Nadie parece valorar el deseo sin drama, como si las relaciones serenas no tuvieran historia, solo hastío
Publicado en: El País
Por: Irene Vallejo
El planeta Venus se parece a nuestra idea del deseo. Es un cuerpo abrasador y volcánico, el más caliente del sistema solar. Allí cada día dura ocho meses: entre el atardecer y el amanecer transcurre una ardiente noche interminable. A causa de una tempestuosa colisión, es un planeta volteado patas arriba, que rota al revés sobre su eje. Llevando la contraria al resto, el sol sale por occidente. Aunque no conocían sus excentricidades astronómicas, algo intuyeron los antiguos al darle el nombre de su diosa de las pasiones.
Desde que Venus es Venus, el deseo se contempla como la fuerza que trastorna el orden. Por eso, ya las sociedades paganas fijaron con normas estrictas quién y cómo podía gozar del sexo. La esfera del placer no era el hogar, pues el matrimonio atendía al patrimonio, no a la atracción. Concertado por las familias, tenía su razón de ser en la herencia y las alianzas. Se prohibía casarse a los esclavos: era un asunto de ricos. En ese esquema, marido y mujer podían convertirse con suerte en amigos, pero no estaba bien visto acariciarse demasiado. Séneca desaconsejaba tratar a la esposa como a una vulgar amante.
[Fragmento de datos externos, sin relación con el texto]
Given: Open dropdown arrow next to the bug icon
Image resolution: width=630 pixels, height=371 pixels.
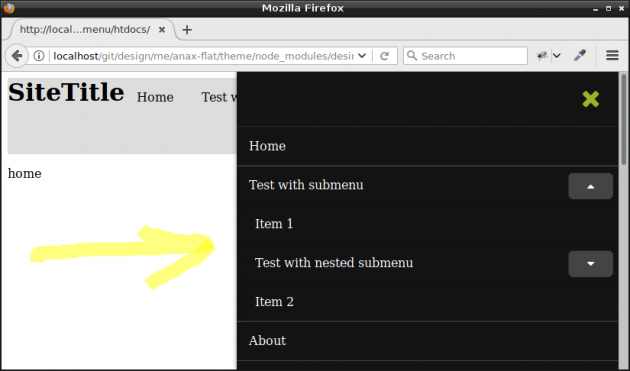Looking at the screenshot, I should (557, 55).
Bajo esas coordenadas históricas represivas nace el imaginario erótico. La intensidad y la emoción solo se dan en las relaciones imposibles. Se anhela siempre lo inalcanzable. La poesía clásica y provenzal gira sobre esa paradoja: deja de ser amor lo que se convierte en realidad. “Todo era una carencia sin fin”, escribe Annie Ernaux en Pura pasión. Nuestra sed no se puede saciar, los amantes felices y duraderos son cosa de otro planeta.
“Señores, ¿les gustaría oír un bello cuento de amor y muerte?”. Así comienza la historia medieval del caballero Tristán y la rubia Iseo. Como afirma Denis de Rougemont en El amor y Occidente, esta leyenda expresa la simbiosis entre pasión y peligro. Los protagonistas se enamoran con gran riesgo, pues ella es la prometida del rey Marco, tío de Tristán. Imprudentes, se confiesan su deseo y traicionan al rey. Incluso tras la boda siguen siendo amantes. Una noche los descubren, y él es condenado a morir, ella a un cruel castigo. Escapan milagrosamente a una cabaña escondida en el bosque, pero, cuando por fin pueden dormir juntos, se acuestan de espaldas y Tristán clava una espada desnuda entre sus cuerpos, separándolos. Durante tres ásperos años, solos en su retiro, se arrepienten y añoran la corte. A su regreso, obtienen el perdón del rey Marco y ella recupera el trono, pero, claro está, sigue acostándose clandestinamente con su amado. Tristán e Iseo son audaces y contradictorios. Si no hay obstáculos, los inventan. Su amor no es un anhelo que quieran vivir, sino una obsesión por la que están dispuestos a morir. Una y otra vez, los grandes mitos —Romeo y Julieta, Werther, Cumbres borrascosas, Bodas de sangre— culminan con la muerte en juventud.
Además del aura trágica, estos relatos nos dejan una herencia de subversión, capaz de impulsar cambios históricos. La película Loving, de Jeff Nichols, rememora las peripecias reales de una pareja, mujer negra y hombre blanco, que en los años sesenta afrontaron la pena de prisión por casarse. La lucha de los Loving —apellido verídico y simbólico— contra todos los obstáculos permitió abolir las leyes segregacionistas que prohibían los matrimonios interraciales en Estados Unidos.
Un antiguo legado literario —junto a películas, series y canciones— celebra el ni contigo ni sin ti, el arráncame la vida y el culto al malquerer atormentado. Glorifica el arrebato hasta extremos que parecen legitimar los celos o la violencia. En el fondo, es un aparato de exaltación de la pasión contrariada poco aplicable allí donde hoy gozamos de libertad. En cambio, nadie parece valorar el deseo sin drama, como si las relaciones serenas no tuvieran historia, solo hastío: el tópico de que las familias felices son todas iguales. Gracias al poeta romano Marcial conocemos a la polémica Sulpicia, una mujer que se atrevió a escribir versos eróticos sobre ella misma y su marido, una insólita transgresión. Aunque hemos perdido toda su obra, resuena aún la osadía de Sulpicia al cuestionar ese cliché ancestral: amores verdaderos solo son los que no pueden ser.